Mesenchymal Epithelial Transition Factor Signaling in Pediatric Nervous System Tumors: Implications for Malignancy and Cancer Stem Cell Enrichment.

Abstract

Malignant nervous system cancers in children are the most devastating and worrisome diseases, specifically due to their aggressive nature and, in some cases, inoperable location in critical regions of the brain and spinal cord, and the impermeable blood-brain barrier that hinders delivery of pharmaco-therapeutic compounds into the tumor site. Moreover, the delicate developmental processes of the nervous system throughout the childhood years adds another limitation to the therapeutic modalities and doses used to treat these malignant cancers. Therefore, pediatric oncologists are charged with the daunting responsibility of attempting to deliver effective cures to these children, yet with limited doses of the currently available therapeutic options in order to mitigate the imminent neurotoxicity of radio- and chemotherapy on the developing nervous system.
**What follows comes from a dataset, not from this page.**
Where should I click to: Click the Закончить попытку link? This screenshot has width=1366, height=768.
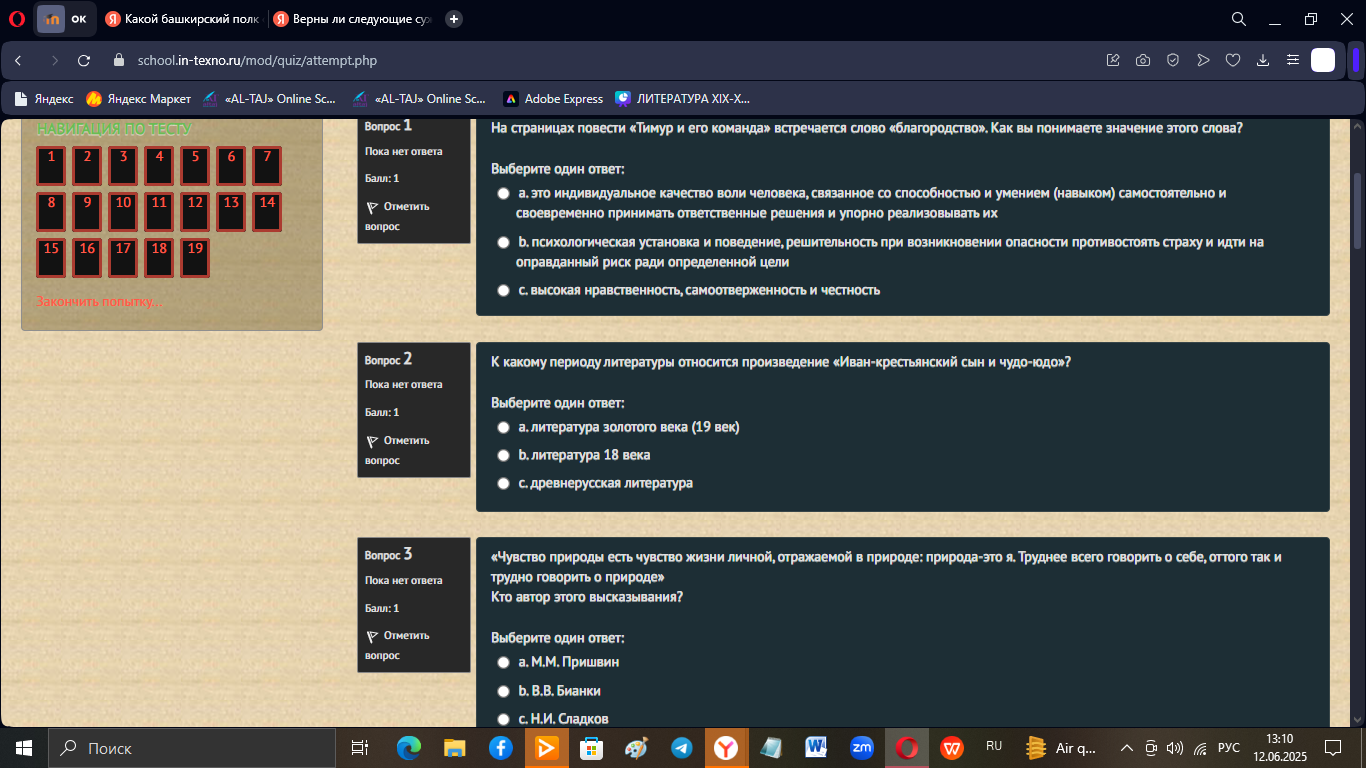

Various studies reported that c-Met/HGF signaling is affiliated with increased malignancy and stem cell enrichment in various cancers such as high-grade gliomas, high-risk medulloblastomas, and MYCN-amplified, high-risk neuroblastomas. Therapeutic interventions that are utilized to target c-Met signaling in these malignant nervous system cancers have shown benefits in basic translational studies and preclinical trials, but failed to yield significant clinical benefits in patients. While numerous pre-clinical data reported promising results with the use of combinatorial therapy that targets c-Met with other tumorigenic pathways, therapeutic resistance remains a problem, and long-term cures are rare. The possible mechanisms, including the overexpression and activation of compensatory tumorigenic mechanisms within the tumors or ineffective drug delivery methods that may contribute to therapeutic resistance observed in clinical trials are elaborated in this review.